A better example is "dirty white"
http://en.wikipedia.org/wiki/Isabelline_%28colour%29
from "Isabella"
http://en.wikipedia.org/wiki/Isabella_I_of_Castile


> I don't see you even trying to explain there how a single *L could
> yield all of *g *gl *dVl *d *l etc.

I assume you already know that the /L/ is meant to denote an unvoiced /l/. That's a rather rare phoneme, and tends to get substituted with exactly those combination when words containing it are loaned.
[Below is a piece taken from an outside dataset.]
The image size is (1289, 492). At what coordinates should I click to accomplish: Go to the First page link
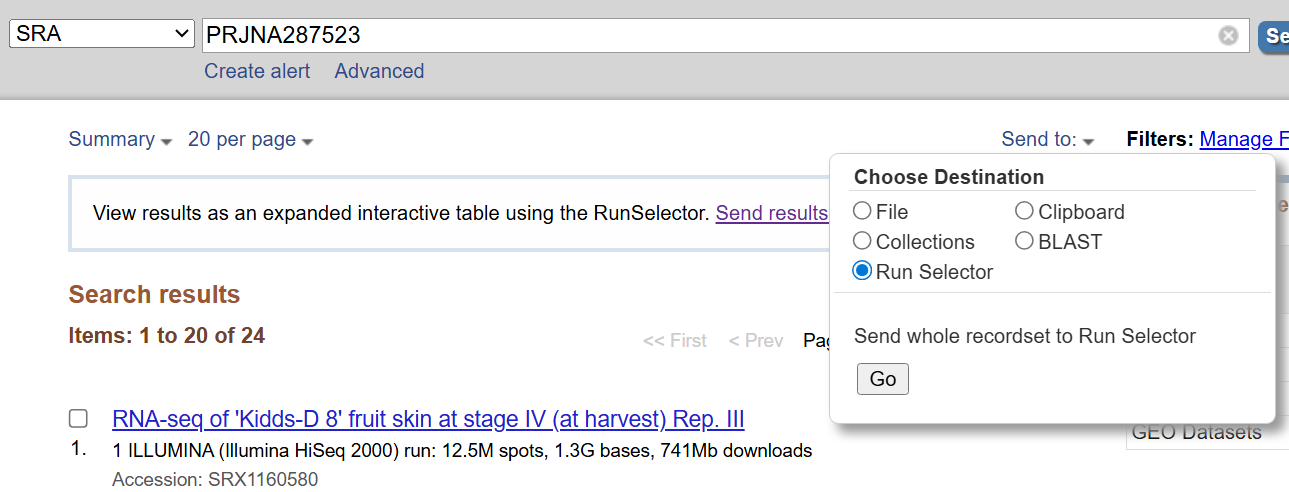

Eg. the Welsh placename Llanberis is rendered in English as /klanberis/, /hlanberis/ or /lanberis/. The Spanish chose the digraph -tl- to represent Nahuatl /L/.


> That has to rake up some half a dozen assumptions at least.

No assumptions, those are all documented IRL.

> There's no semantic nor phonological basis at all for merging all
> this into one set.

I conclude there is.
>
> > > > So it has to do with ordered vs. unordered (single file) march
> > > > through the landscape.
> > >
> > > More assumptions.

No, this is part of the proposal.

> > It's the way to do it.
> > http://en.wikipedia.org/wiki/Marching
>
> First this was supposed to refer to unordered masses, now it's
> supposed to also refer to the military too, and also in a specific
> formation this time.

What 'this'? Which of *kaN-t- and *Lun,-? These were a pair of antonyms, and if you confuse them, of course you get confusion. What's your point?


> Not to say that this particular meaning also seems to be
> unattested.

Which particular meaning?

> The assumptions just keep piling up with no end in sight; and
> that's why Occam would puke.

Try to read this posting carefully. It might reduce the number of assumptions you maske so you won't have to puke.